# Passage provided
────────
Skip to main content

Capacity Planner

Combines KV estimator + hardware config + workload mix into actionable capacity numbers.

planCapacity(arch, hardware, workload, kvPrecision?, weightPrecision?)

The all-in-one function. Returns a complete CapacityPlan with memory breakdown, session counts, latency estimates, and cost.
────────
# Data block

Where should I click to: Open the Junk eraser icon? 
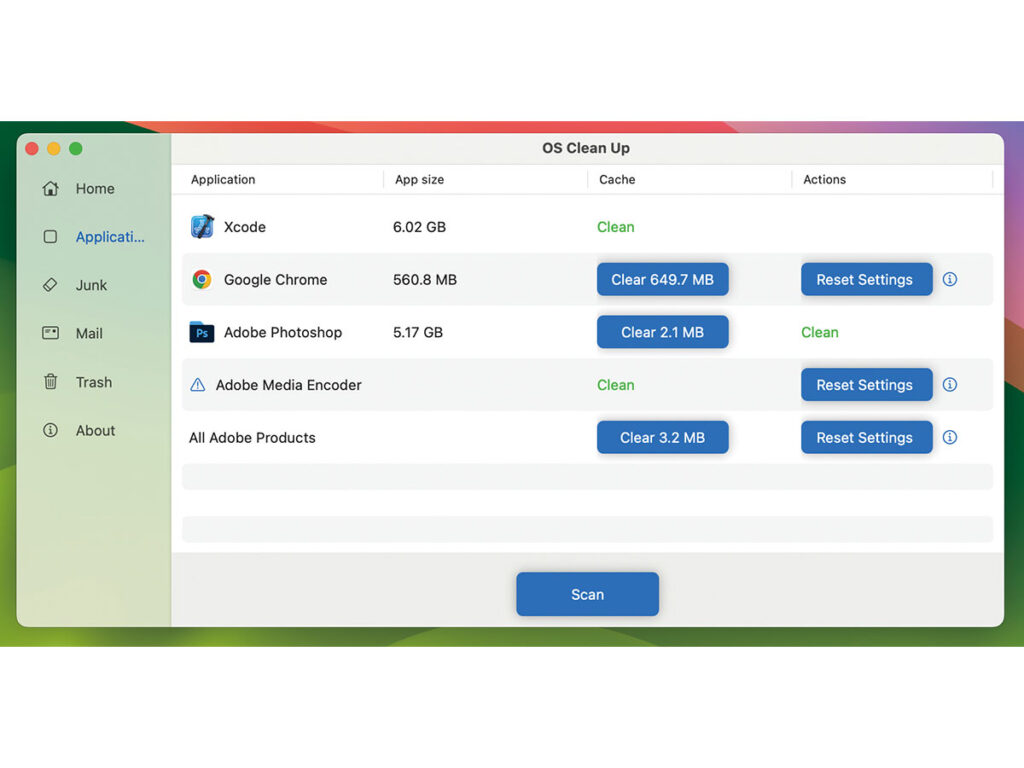tap(50, 285)
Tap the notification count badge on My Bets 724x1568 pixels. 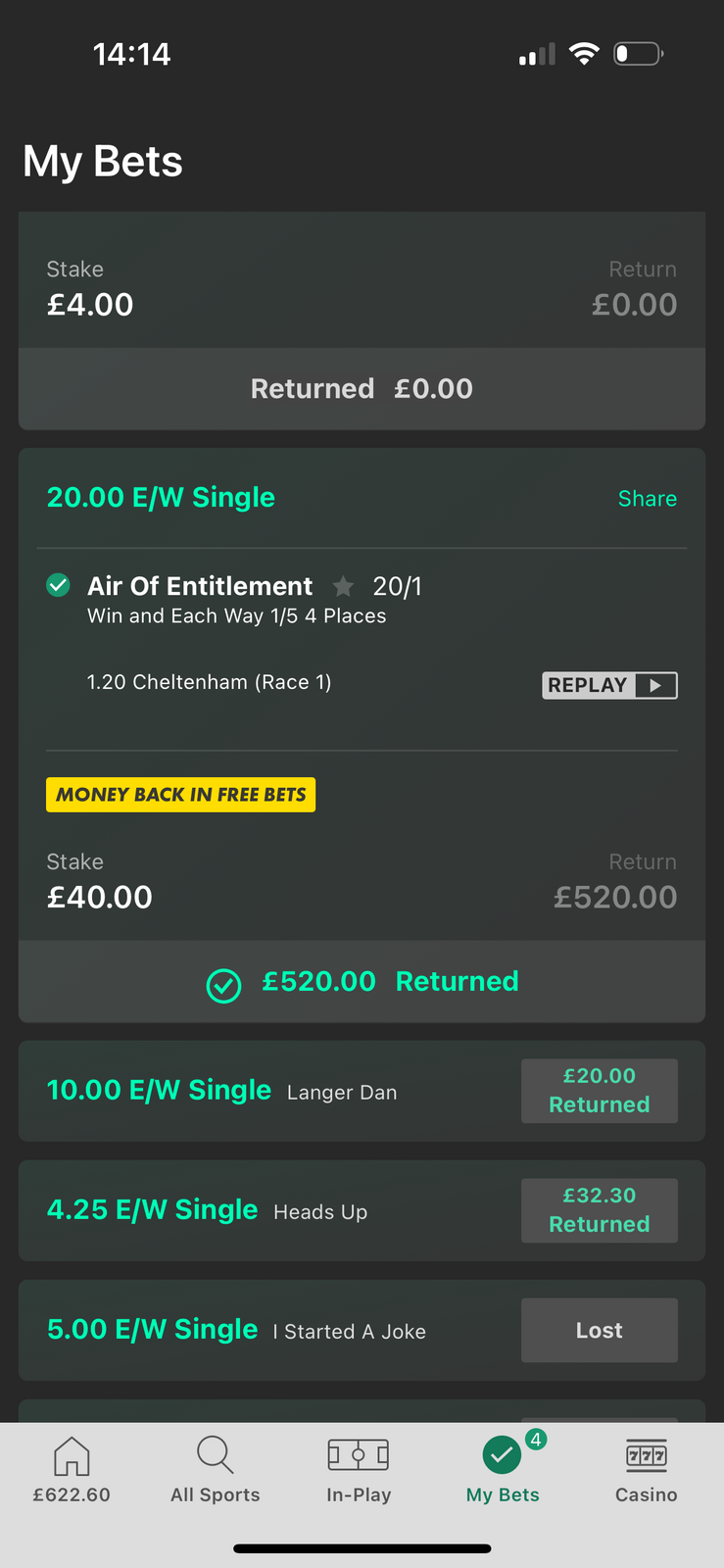[536, 1440]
────────
# Stated exercise A
Answer these questions about the capacity planner page above, one line each:
(i) Which three things does the Capacity Planner combine?
(ii) What type of object does planCapacity return?
(iii) Which four items does that returned object include?
# Stated exercise B
Quote the capacity planner page above, starting with "Combines KV estimator" and going on through "workload, kvPrecision?, weightPrecision?)".

# Correct response A
(i) The KV estimator, hardware config, and workload mix.
(ii) A complete CapacityPlan.
(iii) Memory breakdown, session counts, latency estimates, and cost.

# Correct response B
Combines KV estimator + hardware config + workload mix into actionable capacity numbers.

planCapacity(arch, hardware, workload, kvPrecision?, weightPrecision?)